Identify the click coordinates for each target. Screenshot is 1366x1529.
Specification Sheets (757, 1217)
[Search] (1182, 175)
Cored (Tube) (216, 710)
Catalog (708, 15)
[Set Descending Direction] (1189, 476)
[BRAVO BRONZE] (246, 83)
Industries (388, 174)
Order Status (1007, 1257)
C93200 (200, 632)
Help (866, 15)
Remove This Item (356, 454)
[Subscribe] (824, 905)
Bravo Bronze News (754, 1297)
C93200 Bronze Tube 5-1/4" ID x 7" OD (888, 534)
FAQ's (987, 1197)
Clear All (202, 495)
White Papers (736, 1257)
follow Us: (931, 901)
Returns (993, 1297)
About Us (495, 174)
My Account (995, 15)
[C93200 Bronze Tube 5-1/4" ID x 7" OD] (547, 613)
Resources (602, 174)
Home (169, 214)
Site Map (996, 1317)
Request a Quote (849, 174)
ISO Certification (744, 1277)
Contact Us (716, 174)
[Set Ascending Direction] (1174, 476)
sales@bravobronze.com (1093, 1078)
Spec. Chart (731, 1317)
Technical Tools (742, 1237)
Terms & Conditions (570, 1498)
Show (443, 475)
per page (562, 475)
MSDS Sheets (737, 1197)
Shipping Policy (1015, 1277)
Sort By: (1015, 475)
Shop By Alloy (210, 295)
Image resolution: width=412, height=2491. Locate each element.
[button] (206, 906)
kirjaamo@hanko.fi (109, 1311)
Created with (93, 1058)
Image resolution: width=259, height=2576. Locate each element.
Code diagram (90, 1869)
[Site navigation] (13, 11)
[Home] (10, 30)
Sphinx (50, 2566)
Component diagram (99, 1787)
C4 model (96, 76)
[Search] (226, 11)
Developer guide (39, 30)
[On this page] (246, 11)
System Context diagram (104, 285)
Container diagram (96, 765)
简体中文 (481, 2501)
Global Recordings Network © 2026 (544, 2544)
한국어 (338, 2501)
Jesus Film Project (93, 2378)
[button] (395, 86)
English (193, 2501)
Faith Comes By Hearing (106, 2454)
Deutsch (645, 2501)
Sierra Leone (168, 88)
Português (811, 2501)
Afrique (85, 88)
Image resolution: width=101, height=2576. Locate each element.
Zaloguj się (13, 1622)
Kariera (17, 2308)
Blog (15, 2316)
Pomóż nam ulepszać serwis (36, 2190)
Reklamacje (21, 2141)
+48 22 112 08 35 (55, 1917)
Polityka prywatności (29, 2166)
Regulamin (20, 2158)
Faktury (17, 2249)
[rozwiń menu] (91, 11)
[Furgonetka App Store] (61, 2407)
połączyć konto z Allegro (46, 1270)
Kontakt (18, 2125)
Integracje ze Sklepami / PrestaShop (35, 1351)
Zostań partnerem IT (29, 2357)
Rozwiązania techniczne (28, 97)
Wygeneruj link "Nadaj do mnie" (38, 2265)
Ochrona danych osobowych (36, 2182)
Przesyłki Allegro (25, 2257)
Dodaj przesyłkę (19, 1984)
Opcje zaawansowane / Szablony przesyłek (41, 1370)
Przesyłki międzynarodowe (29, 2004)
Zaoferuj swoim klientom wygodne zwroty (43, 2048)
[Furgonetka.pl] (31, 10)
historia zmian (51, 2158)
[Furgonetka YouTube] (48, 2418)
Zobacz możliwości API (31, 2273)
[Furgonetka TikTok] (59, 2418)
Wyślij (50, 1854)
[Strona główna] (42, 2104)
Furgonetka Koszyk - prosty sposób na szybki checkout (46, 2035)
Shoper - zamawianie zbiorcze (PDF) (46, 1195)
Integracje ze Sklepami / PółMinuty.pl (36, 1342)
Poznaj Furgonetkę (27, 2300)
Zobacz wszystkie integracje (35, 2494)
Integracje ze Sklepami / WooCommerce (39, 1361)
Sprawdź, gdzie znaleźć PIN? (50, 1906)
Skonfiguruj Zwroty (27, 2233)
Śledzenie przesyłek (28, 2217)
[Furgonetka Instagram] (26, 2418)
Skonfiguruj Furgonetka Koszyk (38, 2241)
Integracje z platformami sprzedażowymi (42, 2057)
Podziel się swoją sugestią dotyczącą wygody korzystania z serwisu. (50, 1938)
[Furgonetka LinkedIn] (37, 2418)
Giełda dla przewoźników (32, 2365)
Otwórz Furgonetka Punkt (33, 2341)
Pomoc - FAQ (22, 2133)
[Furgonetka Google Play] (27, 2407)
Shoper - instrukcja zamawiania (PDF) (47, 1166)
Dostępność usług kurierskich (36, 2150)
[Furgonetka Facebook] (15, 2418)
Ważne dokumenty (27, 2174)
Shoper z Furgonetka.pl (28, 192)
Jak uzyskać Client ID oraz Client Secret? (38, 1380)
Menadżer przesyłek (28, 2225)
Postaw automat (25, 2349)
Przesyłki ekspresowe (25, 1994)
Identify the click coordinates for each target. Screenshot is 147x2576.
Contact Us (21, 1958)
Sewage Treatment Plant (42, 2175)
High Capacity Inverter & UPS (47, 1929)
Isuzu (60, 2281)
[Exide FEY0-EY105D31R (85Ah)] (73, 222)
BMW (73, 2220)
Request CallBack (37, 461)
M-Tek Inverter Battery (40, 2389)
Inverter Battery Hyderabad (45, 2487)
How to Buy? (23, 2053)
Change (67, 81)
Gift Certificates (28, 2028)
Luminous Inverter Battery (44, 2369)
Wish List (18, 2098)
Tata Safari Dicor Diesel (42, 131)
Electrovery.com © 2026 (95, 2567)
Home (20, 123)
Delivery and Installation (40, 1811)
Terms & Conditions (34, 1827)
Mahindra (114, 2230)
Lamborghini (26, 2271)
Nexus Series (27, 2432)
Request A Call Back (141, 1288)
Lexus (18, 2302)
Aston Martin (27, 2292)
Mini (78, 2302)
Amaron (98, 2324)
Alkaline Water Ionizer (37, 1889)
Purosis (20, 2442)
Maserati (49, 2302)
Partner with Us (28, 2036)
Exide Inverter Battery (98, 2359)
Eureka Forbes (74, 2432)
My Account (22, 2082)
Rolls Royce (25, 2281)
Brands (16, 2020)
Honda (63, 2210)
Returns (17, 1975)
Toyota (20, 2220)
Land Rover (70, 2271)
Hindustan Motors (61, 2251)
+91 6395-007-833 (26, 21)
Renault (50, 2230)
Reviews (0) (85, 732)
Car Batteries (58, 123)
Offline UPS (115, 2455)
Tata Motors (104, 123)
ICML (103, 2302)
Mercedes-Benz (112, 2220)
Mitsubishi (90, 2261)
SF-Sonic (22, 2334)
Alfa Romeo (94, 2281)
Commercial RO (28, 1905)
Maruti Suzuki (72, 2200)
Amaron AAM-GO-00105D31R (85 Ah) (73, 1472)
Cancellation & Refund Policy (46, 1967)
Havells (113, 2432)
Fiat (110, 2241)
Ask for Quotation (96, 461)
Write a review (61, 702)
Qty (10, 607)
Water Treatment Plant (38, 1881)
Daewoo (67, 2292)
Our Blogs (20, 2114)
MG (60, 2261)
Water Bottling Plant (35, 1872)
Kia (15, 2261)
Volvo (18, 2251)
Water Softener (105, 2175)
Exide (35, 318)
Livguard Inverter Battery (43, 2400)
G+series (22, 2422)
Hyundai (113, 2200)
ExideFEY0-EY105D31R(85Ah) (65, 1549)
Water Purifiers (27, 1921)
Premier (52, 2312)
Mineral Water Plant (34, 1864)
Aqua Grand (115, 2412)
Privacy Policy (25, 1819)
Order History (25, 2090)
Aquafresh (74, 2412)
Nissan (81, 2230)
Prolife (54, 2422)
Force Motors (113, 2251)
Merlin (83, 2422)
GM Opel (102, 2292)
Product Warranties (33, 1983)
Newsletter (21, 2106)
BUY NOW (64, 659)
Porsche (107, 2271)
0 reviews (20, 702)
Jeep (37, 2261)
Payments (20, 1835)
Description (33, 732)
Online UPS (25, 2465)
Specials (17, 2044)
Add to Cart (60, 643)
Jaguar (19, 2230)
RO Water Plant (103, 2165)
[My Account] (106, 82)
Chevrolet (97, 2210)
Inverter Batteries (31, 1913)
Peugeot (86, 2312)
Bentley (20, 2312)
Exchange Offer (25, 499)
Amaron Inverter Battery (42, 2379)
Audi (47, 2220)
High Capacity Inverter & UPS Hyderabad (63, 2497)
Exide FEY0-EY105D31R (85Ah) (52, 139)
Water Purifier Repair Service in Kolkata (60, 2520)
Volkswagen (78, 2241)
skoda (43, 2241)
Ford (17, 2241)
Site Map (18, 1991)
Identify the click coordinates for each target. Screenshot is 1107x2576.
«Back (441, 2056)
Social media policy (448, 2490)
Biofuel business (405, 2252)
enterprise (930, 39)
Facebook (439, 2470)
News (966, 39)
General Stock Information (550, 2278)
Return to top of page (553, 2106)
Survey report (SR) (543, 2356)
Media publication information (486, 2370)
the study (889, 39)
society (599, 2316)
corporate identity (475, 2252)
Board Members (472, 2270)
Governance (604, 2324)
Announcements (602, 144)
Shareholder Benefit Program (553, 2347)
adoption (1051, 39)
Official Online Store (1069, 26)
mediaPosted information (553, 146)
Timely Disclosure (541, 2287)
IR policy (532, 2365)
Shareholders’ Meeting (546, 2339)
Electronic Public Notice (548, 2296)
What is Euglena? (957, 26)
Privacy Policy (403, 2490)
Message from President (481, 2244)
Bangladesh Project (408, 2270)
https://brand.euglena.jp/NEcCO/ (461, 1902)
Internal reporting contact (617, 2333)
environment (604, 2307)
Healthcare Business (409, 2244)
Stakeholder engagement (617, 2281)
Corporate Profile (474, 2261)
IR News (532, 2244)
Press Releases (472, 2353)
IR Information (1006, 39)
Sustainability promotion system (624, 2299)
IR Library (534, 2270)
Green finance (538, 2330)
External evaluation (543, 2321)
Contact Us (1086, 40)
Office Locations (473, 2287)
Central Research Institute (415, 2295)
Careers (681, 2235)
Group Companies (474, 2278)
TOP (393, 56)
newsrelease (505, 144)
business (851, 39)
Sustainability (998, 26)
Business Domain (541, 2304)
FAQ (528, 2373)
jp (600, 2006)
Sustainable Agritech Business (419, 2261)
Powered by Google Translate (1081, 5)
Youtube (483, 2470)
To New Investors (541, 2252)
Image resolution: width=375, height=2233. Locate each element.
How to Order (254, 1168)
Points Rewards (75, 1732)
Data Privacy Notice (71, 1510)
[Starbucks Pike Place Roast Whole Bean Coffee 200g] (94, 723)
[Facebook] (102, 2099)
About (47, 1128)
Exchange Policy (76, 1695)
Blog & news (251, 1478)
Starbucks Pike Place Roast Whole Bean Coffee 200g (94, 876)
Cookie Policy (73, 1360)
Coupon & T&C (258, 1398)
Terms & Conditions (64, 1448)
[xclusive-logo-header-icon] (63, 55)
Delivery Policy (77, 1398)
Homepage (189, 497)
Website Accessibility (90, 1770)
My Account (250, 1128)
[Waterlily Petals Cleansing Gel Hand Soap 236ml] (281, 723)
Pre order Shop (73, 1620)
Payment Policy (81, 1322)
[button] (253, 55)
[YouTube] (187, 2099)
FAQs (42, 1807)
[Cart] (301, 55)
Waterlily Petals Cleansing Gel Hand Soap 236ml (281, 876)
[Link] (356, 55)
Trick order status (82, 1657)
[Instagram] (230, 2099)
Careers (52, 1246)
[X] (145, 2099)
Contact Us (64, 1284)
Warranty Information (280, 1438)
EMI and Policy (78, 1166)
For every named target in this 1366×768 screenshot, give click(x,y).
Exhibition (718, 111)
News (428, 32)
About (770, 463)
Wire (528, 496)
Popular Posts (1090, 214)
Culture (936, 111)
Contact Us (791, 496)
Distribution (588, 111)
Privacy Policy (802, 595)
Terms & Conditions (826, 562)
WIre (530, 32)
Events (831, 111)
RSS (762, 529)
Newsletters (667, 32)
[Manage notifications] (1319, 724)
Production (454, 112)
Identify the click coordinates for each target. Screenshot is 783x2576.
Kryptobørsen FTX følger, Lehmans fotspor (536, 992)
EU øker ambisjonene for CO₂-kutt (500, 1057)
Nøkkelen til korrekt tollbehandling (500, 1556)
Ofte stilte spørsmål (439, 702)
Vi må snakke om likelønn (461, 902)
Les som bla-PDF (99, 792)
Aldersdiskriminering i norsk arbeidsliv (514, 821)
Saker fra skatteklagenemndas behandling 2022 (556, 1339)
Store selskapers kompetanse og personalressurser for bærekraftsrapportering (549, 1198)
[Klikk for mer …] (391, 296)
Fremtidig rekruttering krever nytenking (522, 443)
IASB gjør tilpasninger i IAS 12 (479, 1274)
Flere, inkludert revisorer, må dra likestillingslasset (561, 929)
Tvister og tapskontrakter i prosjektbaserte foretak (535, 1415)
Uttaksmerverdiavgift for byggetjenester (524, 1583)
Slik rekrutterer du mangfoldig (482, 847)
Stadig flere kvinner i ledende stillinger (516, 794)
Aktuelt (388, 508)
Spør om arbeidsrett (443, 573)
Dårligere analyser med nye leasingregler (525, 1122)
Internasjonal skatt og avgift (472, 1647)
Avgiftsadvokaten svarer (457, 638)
···
In the material above, locate the line containing "Water Softener (105, 2175)" and the line containing "Payments (20, 1835)". Transcribe exactly those two lines and every line between them, and nothing more.

Exercise answer:
Water Softener (105, 2175)
Exide (35, 318)
Livguard Inverter Battery (43, 2400)
G+series (22, 2422)
Hyundai (113, 2200)
ExideFEY0-EY105D31R(85Ah) (65, 1549)
Water Purifiers (27, 1921)
Premier (52, 2312)
Mineral Water Plant (34, 1864)
Aqua Grand (115, 2412)
Privacy Policy (25, 1819)
Order History (25, 2090)
Aquafresh (74, 2412)
Nissan (81, 2230)
Prolife (54, 2422)
Force Motors (113, 2251)
Merlin (83, 2422)
GM Opel (102, 2292)
Product Warranties (33, 1983)
Newsletter (21, 2106)
BUY NOW (64, 659)
Porsche (107, 2271)
0 reviews (20, 702)
Jeep (37, 2261)
Payments (20, 1835)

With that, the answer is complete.